Zrobienie spektaklu opartego na piosenkach Agnieszki Osieckiej wydaje się pomysłem tyle samo świetnym, co ryzykownym  – pisze Joanna Ostrowska na portalu teatralny.pl. 

Z jednej strony prezentacja twórczości poetki może być samograjem – jej piosenki są do dziś bardzo popularne i znane, a sama postać budzi więcej sympatii, niż wywołuje kontrowersji. Poza tym, idąc za duchem wypowiedzi inżyniera Mamonia: wszyscy wszak lubią piosenki, które już wcześniej słyszeli, czyż nie? Z drugiej strony, to samo może być pułapką – teksty Osieckiej śpiewali tak wyraziści artyści (których interpretacje stały się niemal kanoniczne), że próby przełamania owych kanonów mogą nie zostać dobrze przyjęte, a naśladowcy – nie wytrzymać porównania z oryginałami. Dodatkową pułapką może także być to, iż skoro rzecz prezentowana ma być w teatrze, wypadałoby nadać jej jakieś cechy zbliżające ją do spektaklu, a nie tylko do prostego koncertu z piosenkami. Inna rzecz, że akurat utwory Osieckiej mogą być w tym przekształcaniu bardzo pomocne, ponieważ każdy z nich jest małą fabułką, którą – jak się wydaje – wystarczy zainscenizować.

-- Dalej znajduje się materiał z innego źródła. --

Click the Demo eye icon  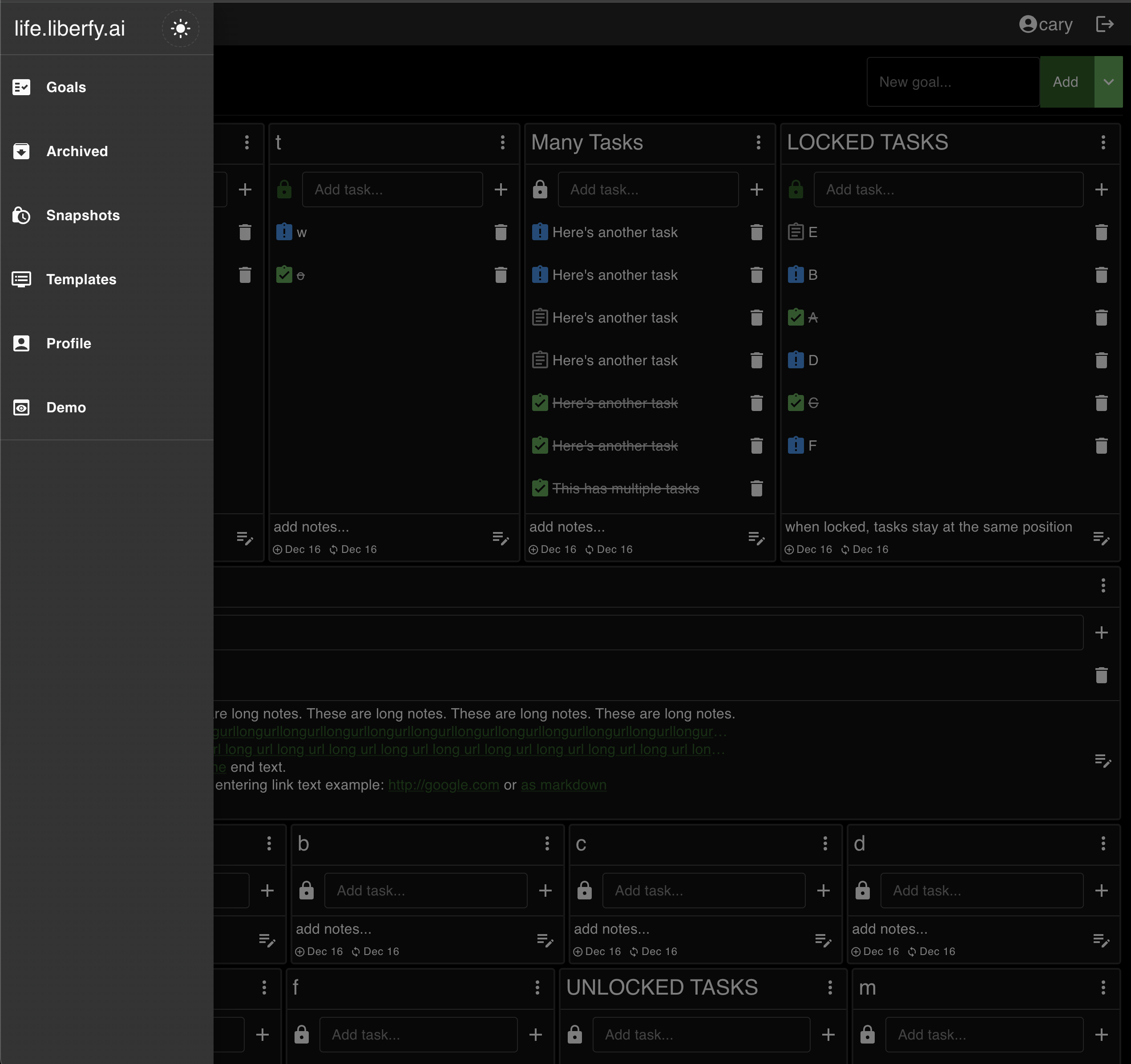[x=22, y=408]
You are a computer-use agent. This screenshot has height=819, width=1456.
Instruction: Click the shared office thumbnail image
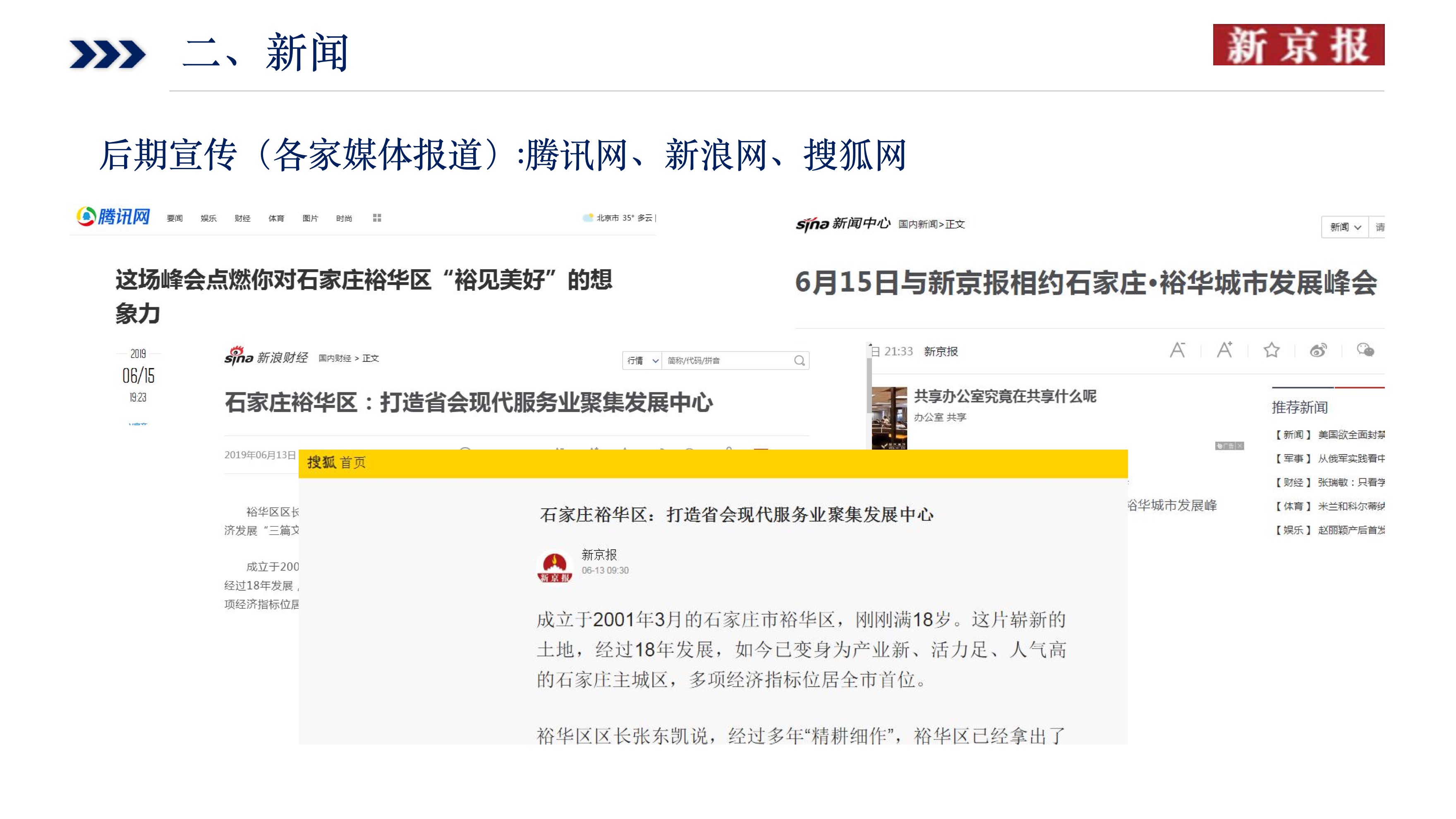[889, 418]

Dariusz Kamiński, reżyser spektaklu Wybierz Osiecką raz jeszcze w szczecińskim Teatrze Lalek Pleciuga, sam jako reżyser powrócił do Osieckiej – „tekściary” i „dramaturga” (czyli osoby budującej narracje) po kilkunastu latach. Klucz, jaki znalazł do prezentacji jej twórczości, jest tyleż prosty, co skuteczny. Kamiński – lalkarz i z lalkarzami robiący swój spektakl – umieścił akcję sceniczną w kontekście bliskim temu, w jakim rozpoczynała swoją drogę artystyczną sama Osiecka, czyli w estetyce świata teatrów studenckich z lat 50., przynależących – używając określenia Artura Sandauera – do „konspiracji artystycznej”. W efekcie na scenie mamy z jednej strony aktorów ubranych w stroje kojarzące się z modą z lat 50., z drugiej – poprzez poetykę działań scenicznych – twórcy tego spektaklu przywołują bardzo wyraźnie studenckie teatry, takie jak Bim-Bom, STS czy Teatrzyk Rąk Co To. W owych czasach ta prosta, upoetyzowana forma wyrazu, jak przekonują uczestnicy i obserwatorzy tamtego okresu, służyć miała estetycznemu odróżnieniu się od przaśnej, peerelowskiej rzeczywistości. W spektaklu Kamińskiego natomiast podobne zabiegi służą niemal wyłącznie nostalgicznej rekonstrukcji świata owej „konspiracji artystycznej”, co samo w sobie jest miłym wrażeniem do doświadczania. W ten sposób spektakl staje się próbą powrotu do świata, który co prawda był szary i groźny, ale w którym ludzie bezinteresownie (tzn. bez nastawienia na sławę i zysk) stowarzyszali się, by tworzyć sztukę i nieco zaczarować rzeczywistość.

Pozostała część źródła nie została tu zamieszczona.